BEGIN Record list

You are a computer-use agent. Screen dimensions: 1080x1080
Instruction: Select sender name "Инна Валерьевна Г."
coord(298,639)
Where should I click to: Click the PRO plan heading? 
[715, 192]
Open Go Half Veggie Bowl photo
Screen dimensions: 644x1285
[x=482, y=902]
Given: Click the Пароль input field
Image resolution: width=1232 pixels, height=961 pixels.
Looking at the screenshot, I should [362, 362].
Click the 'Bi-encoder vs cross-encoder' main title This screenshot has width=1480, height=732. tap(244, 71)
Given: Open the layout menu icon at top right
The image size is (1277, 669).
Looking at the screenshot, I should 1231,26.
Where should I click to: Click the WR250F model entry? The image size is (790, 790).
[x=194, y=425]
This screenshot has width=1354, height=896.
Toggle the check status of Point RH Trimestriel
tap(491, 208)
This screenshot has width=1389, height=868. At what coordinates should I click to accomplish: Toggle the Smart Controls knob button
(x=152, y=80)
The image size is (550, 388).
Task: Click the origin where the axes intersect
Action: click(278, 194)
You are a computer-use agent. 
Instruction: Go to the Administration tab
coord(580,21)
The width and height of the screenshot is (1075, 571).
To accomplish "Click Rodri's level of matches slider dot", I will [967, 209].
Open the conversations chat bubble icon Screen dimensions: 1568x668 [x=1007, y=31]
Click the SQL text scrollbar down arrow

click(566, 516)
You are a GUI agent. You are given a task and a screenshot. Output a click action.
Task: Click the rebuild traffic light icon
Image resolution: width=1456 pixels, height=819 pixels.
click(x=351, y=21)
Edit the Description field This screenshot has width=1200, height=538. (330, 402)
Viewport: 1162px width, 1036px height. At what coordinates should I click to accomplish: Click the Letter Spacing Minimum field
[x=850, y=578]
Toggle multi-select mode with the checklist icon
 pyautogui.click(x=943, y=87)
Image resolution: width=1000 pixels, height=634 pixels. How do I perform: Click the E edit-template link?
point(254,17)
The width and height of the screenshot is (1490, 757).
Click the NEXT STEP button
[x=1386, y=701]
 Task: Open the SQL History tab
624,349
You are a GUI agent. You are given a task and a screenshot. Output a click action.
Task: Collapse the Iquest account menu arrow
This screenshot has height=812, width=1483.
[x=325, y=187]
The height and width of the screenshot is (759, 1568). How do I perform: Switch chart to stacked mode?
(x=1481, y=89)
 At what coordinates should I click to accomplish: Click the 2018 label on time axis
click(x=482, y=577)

END Record list

Your objective: Write out all of the material again, swapping every "Instruction" for "Command" and leaving everything else unchanged.

Full response:
You are a computer-use agent. Screen dimensions: 1080x1080
Command: Select sender name "Инна Валерьевна Г."
coord(298,639)
Where should I click to: Click the PRO plan heading? 
[715, 192]
Open Go Half Veggie Bowl photo
Screen dimensions: 644x1285
[x=482, y=902]
Given: Click the Пароль input field
Image resolution: width=1232 pixels, height=961 pixels.
Looking at the screenshot, I should [362, 362].
Click the 'Bi-encoder vs cross-encoder' main title This screenshot has width=1480, height=732. tap(244, 71)
Given: Open the layout menu icon at top right
The image size is (1277, 669).
Looking at the screenshot, I should 1231,26.
Where should I click to: Click the WR250F model entry? The image size is (790, 790).
[x=194, y=425]
This screenshot has width=1354, height=896.
Toggle the check status of Point RH Trimestriel
tap(491, 208)
This screenshot has width=1389, height=868. At what coordinates should I click to accomplish: Toggle the Smart Controls knob button
(x=152, y=80)
The image size is (550, 388).
Task: Click the origin where the axes intersect
Action: click(278, 194)
You are a computer-use agent. 
Command: Go to the Administration tab
coord(580,21)
The width and height of the screenshot is (1075, 571).
To accomplish "Click Rodri's level of matches slider dot", I will [967, 209].
Open the conversations chat bubble icon Screen dimensions: 1568x668 [x=1007, y=31]
Click the SQL text scrollbar down arrow

click(566, 516)
You are a GUI agent. You are given a task and a screenshot. Output a click action.
Task: Click the rebuild traffic light icon
Image resolution: width=1456 pixels, height=819 pixels.
click(x=351, y=21)
Edit the Description field This screenshot has width=1200, height=538. (330, 402)
Viewport: 1162px width, 1036px height. At what coordinates should I click to accomplish: Click the Letter Spacing Minimum field
[x=850, y=578]
Toggle multi-select mode with the checklist icon
 pyautogui.click(x=943, y=87)
Image resolution: width=1000 pixels, height=634 pixels. How do I perform: Click the E edit-template link?
point(254,17)
The width and height of the screenshot is (1490, 757).
Click the NEXT STEP button
[x=1386, y=701]
 Task: Open the SQL History tab
624,349
You are a GUI agent. You are given a task and a screenshot. Output a click action.
Task: Collapse the Iquest account menu arrow
This screenshot has height=812, width=1483.
[x=325, y=187]
The height and width of the screenshot is (759, 1568). How do I perform: Switch chart to stacked mode?
(x=1481, y=89)
 At what coordinates should I click to accomplish: Click the 2018 label on time axis
click(x=482, y=577)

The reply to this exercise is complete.